Google
 

Audio_Rheu_Hp_17

CONSULTATION NOTE

HISTORY: The patient is a pleasant 66-year-old African-American male with no past medical history, referred for bilateral ankle pain and elevated CK. He states that he gets ankle pain occasionally with weightbearing with mild swelling around the ankles for few months. He denies any muscle weakness, dysphagia or shortness of breath. He denies any rashes, oral ulcers, or Raynaud’s symptoms, photosensitivity, dry eyes, dry mouth. He states that he was on a statin which was discontinued three months ago. He denies any myalgias. He denies any other joint symptoms except for the ankles. He denies any rashes, uveitis symptoms, fevers, chills, weight loss, lymphadenopathy, or shortness of breath. He does admit to mild nonproductive cough, which he has had for few weeks. He denies any recent travel. He denies any HIV risk factors.

PAST MEDICAL HISTORY: Hyperlipidemia.

MEDICATIONS: None.

SOCIAL HISTORY: He denies smoking.

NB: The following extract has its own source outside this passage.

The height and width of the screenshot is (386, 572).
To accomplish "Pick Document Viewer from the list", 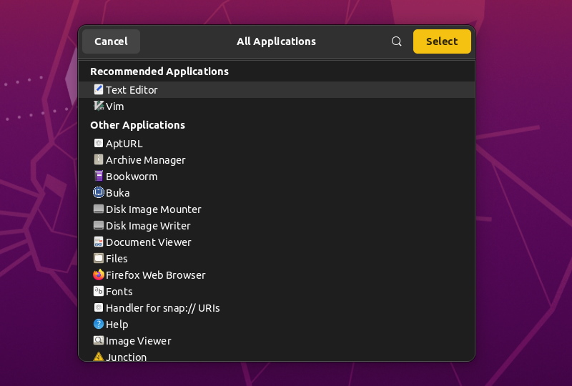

Denies alcohol use.

ALLERGIES: No known drug allergies.

FAMILY HISTORY: Noncontributory.

PREVENTIVE MEDICINE: He states that he is up to date with his colorectal screening as well as prostate exams.

PHYSICAL EXAMINATION:
Vital Signs: On exam, his blood pressure is 122/80.
General: He is a well-nourished, well-developed male in no acute distress.
HEENT: There is no heliotrope rash. There is no lymphadenopathy. Throat is clear.
Lungs: Clear to auscultation bilaterally.
Heart: Normal S1, S2.
Extremities: There is no rash. There is no papule. There is no synovitis. His motor strength is 5/5 in both upper and lower extremities proximally and as well as distally. There is some questionable soft tissue swelling around the medial aspect of both ankles without any tenderness, warmth or erythema. He does have pes planus in both feet.

ASSESSMENT: This is a 56-year-old male with bilateral ankle pain and elevated CPK.

PLAN:
1. My suspicion for an inflammatory myositis is not particularly high at this time. However, I will check specific antibodies for completeness. Bilateral ankle pain and elevated CKs may occasionally occur with sarcoidosis and thus I will also check an ACE level and a chest x‑ray. Of note is that he does have symptoms of cough recently.
2. Given his arthralgias and mild leucopenia, I will also check an ANA, Smith and RNP as well as SSA and SSB to rule out SLE. He has had negative double-stranded DNA already.
3. He has been given a prescription for Naprosyn 500 mg once a day with food p.r.n. pain for the ankles, adverse effects of Naprosyn and side effects were discussed with the patient and all questions were answered.
4. I have asked them to followup with me in about four weeks to review the blood work results as well as x-ray.